> **Excerpt**:
Dr. George Gawrych, associate professor of Middle East history, spent a year researching in Turkey after receiving a Fulbright Senior Researcher Scholar grant. Here he is visiting with family during a ferry ride across the Dardenelles in Canakkale, Turkey, during a visit to the World War I battle site of Gallipoli.

Through his research, Gawrych found that Atatürk was an intellectual who held ideas about the mind and the conscience which he used to affect people in his fight for independence, he said.

These findings resonated well with the Turkish people since they conveyed a new side of their beloved founder, who has been depicted primarily for his famous military feats.

Gawrych spent most of his time in Ankara, the capital of Turkey, researching in the military archives. He also traveled to surrounding cities and countries researching and speaking. He appeared on national television and talked with newspapers about his findings.

While Gawrych was helping the Turks understand a part of their history, they were also helping him understand their culture. Gawrych said their warmth caused him and his wife Joan, who quit her job to accompany him, to change their habits here in America.

"On one level it has shown my wife and me that we can live more simply," Gawrych said.

The people in Turkey don't see eating as simply a functional thing; the evening meal can last a few hours, which allows for more communication, he said.

Gawrych said that he and his wife learned much about hospitality.

They were invited to a Turkish wedding after meeting a family and were invited to sit at the head table.

"That's Turkish culture and all those relatives understood," Gawrych said. "You are touched and humbled by that."

> **Work item**:
Continue the article about Gawrych's research year in Turkey from where it stops. The entries that come after this article are not needed for the work here.

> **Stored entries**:
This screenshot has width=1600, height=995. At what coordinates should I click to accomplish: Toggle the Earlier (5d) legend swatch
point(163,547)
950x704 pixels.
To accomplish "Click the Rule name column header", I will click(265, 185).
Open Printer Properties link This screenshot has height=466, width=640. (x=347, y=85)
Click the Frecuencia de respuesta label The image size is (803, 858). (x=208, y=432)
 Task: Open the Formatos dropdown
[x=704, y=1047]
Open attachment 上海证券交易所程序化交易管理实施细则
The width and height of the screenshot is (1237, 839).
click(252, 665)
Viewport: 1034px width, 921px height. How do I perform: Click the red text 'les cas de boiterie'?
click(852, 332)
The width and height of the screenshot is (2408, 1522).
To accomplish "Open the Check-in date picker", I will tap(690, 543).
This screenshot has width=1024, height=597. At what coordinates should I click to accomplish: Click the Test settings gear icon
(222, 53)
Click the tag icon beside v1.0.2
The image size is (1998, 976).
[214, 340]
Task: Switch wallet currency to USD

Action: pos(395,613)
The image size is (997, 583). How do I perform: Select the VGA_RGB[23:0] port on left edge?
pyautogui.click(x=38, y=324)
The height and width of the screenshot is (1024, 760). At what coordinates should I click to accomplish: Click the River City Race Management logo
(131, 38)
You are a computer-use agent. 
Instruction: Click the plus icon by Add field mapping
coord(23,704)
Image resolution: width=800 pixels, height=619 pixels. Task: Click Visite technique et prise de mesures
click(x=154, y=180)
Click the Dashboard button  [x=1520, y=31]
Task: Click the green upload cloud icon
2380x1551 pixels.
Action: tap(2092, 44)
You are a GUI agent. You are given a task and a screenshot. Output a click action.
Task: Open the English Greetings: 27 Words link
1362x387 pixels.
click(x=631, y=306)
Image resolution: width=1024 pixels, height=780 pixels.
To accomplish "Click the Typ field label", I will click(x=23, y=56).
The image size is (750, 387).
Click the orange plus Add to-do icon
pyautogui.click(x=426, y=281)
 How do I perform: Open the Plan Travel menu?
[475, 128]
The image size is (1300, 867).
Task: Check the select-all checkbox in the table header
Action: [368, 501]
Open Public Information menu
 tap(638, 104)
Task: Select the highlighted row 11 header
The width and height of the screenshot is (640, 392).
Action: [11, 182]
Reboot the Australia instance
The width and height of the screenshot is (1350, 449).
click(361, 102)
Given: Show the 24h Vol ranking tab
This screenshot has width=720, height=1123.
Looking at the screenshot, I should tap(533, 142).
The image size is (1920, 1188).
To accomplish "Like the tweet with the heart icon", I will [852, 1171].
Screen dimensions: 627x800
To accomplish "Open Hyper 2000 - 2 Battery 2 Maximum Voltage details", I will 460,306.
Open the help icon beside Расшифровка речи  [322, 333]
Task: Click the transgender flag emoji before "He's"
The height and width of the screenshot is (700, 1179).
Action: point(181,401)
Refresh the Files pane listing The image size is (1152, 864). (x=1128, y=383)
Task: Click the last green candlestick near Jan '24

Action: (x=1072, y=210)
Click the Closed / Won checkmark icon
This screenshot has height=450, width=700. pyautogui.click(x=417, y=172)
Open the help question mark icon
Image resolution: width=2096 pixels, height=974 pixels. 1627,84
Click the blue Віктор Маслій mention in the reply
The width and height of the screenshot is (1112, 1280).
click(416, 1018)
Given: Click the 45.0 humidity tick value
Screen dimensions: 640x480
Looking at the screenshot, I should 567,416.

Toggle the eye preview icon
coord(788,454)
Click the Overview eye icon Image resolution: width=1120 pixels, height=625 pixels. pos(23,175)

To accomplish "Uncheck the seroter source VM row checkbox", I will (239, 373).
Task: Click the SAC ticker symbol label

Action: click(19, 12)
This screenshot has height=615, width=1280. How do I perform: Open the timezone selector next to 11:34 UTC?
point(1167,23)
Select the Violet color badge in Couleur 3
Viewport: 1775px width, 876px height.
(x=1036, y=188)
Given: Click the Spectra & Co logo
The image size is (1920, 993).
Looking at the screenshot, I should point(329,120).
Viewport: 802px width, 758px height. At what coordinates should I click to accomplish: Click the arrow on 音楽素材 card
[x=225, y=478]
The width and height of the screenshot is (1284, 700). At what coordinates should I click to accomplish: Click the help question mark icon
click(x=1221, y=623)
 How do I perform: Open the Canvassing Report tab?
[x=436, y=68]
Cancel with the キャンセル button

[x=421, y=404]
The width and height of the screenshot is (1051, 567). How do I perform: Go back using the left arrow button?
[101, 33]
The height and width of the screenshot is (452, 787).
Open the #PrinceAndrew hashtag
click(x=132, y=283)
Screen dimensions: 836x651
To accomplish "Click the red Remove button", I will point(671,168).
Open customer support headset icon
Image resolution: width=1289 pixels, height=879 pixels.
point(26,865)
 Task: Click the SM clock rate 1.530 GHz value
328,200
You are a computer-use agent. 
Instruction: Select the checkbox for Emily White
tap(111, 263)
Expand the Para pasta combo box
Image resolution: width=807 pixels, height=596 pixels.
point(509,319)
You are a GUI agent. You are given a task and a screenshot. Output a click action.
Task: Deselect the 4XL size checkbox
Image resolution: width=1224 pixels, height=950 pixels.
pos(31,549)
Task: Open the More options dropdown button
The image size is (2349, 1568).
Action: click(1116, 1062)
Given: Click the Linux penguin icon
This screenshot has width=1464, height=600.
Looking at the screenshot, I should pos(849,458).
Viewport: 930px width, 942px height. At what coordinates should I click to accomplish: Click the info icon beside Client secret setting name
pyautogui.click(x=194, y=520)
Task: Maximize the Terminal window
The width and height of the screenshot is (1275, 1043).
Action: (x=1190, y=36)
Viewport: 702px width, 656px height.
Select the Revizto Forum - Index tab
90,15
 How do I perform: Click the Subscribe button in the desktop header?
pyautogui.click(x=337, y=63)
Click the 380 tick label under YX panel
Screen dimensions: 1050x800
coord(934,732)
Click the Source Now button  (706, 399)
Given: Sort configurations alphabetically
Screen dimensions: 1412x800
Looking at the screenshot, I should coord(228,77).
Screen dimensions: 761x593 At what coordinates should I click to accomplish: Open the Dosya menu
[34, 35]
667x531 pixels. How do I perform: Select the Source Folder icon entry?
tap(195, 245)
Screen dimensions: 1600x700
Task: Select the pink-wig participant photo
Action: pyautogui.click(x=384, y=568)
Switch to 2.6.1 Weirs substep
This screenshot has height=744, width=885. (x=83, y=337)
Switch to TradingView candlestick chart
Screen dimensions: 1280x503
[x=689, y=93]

> **Exercise response**:
Traveling also brought surprising moments of generosity, such as a cheese merchant who gave Gawrych cheese for free since he was a guest in the country.

"Their neighborhood merchants were also extremely hospitable," said Joan Gawrych. "They became our friends. They accept you right into their environment and culture."

The local community was a large part of the Gawrych's time in Turkey, including a parish at the Vatican embassy. It was an international church with the priest from Malta and members from all over the world.

"The church was very strong in reaching out to the homeless and refugees," Gawrych said.

There were Christians reaching out to Muslims, Gawrych said. He even recalled a Muslim man who ministered to him with words of encouragement and affirmation about his work in Turkey.

Gawrych said he left Baylor excited to research in a country he had spent so much time studying the history of and returned with a renewed perspective.

"It made me more excited in teaching," Gawrych said. "It feels more of a privilege to teach at university. It has me more fired up."